(Pixel coordinate grounding data)
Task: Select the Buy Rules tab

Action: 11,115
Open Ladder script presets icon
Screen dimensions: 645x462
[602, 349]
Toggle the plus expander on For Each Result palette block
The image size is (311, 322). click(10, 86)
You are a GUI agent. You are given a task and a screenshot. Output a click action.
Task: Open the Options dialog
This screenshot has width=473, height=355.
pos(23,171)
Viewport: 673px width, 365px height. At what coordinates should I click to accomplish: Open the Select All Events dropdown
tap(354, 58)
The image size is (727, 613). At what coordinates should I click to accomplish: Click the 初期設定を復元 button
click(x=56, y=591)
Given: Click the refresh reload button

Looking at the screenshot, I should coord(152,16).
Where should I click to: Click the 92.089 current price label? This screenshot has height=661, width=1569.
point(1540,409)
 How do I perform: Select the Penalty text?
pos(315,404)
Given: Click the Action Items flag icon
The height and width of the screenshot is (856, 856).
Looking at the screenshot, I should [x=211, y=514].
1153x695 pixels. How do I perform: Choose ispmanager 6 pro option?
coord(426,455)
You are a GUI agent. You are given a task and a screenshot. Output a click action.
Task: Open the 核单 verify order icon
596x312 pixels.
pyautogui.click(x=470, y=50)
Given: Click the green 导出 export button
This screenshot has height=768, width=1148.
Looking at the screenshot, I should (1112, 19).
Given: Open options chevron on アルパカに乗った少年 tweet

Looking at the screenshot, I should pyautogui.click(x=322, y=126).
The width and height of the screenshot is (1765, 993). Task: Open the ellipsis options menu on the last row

■ ACTION ITEM
Restate each record exactly as written.

■ COMPLETED EXERCISE
Task: Select the Buy Rules tab

Action: 11,115
Open Ladder script presets icon
Screen dimensions: 645x462
[602, 349]
Toggle the plus expander on For Each Result palette block
The image size is (311, 322). click(10, 86)
You are a GUI agent. You are given a task and a screenshot. Output a click action.
Task: Open the Options dialog
This screenshot has width=473, height=355.
pos(23,171)
Viewport: 673px width, 365px height. At what coordinates should I click to accomplish: Open the Select All Events dropdown
tap(354, 58)
The image size is (727, 613). At what coordinates should I click to accomplish: Click the 初期設定を復元 button
click(x=56, y=591)
Given: Click the refresh reload button

Looking at the screenshot, I should coord(152,16).
Where should I click to: Click the 92.089 current price label? This screenshot has height=661, width=1569.
point(1540,409)
 How do I perform: Select the Penalty text?
pos(315,404)
Given: Click the Action Items flag icon
The height and width of the screenshot is (856, 856).
Looking at the screenshot, I should [x=211, y=514].
1153x695 pixels. How do I perform: Choose ispmanager 6 pro option?
coord(426,455)
You are a GUI agent. You are given a task and a screenshot. Output a click action.
Task: Open the 核单 verify order icon
596x312 pixels.
pyautogui.click(x=470, y=50)
Given: Click the green 导出 export button
This screenshot has height=768, width=1148.
Looking at the screenshot, I should (1112, 19).
Given: Open options chevron on アルパカに乗った少年 tweet

Looking at the screenshot, I should pyautogui.click(x=322, y=126).
The width and height of the screenshot is (1765, 993). Task: Open the ellipsis options menu on the last row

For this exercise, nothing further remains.